A Google gerou 9,50 mil milhões de euros em receitas com sua loja oficial de aplicações em 2019, segundo informação divulgada no âmbito de um processo judicial aberto no sábado passado. Foi a primeira vez que os resultados financeiros do serviço se tornaram públicos, segundo a ‘Reuters’.

A gigante tecnológica está a ser processada por procuradores-gerais de 37 estados norte-americanos, por alegadas violações das regras antistrust (anticoncorrenciais) com a app store.

Em causa estão um lucro líquido de 7,21 mil milhões de euros e uma receita operacional de 5,94 mil milhões de euros em 2019, para uma margem operacional acima de 62%. De acordo com a ‘Reuters’, os números englobam a vendas de aplicações, bem como a compra e os anúncios na plataforma.

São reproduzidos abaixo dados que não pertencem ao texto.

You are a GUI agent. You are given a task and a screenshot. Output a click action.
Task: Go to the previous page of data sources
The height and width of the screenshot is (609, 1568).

Em declarações à agência noticiosa, fonte da Google defende que os dados “estão a ser utilizados para ​​para descaracterizar os negócios naquele que é um processo sem fundamento”.

A empresa e a acusação admitiram recentemente que o alegado abuso ilegal do monopólio por parte da Google deverá ser levado a julgamento no final de 2022.

Nas divulgações financeiras trimestrais, a Google tem como prática agrupar as receitas da aplicação Play com as de outros serviços, contabilizando as receitas de publicidade da loja como integrantes de outra categoria mais ampla.

Os procuradores-gerais, além do criador de aplicações para smartphones Epic Games e outras partes que estão a processar a Google separadamente, acusam a multinacional de gerar lucros enormes através da Play Store, recebendo 30% da taxa para cada produto digital vendido dentro da aplicação.

O Google argumenta que existem alternativas à loja e aos sistemas de pagamento da empresa, mas os críticos alegam que essas formas são impraticáveis e que, por vezes, foram bloqueadas.

De acordo com as partes que acusam a Google, a empresa, por meio de acordos anticompetitivos, estendeu benefícios e impôs restrições a grandes criadores, como a fabricante de “League of Legends”, Riot Games, para impedi-los de deixar a Play Store.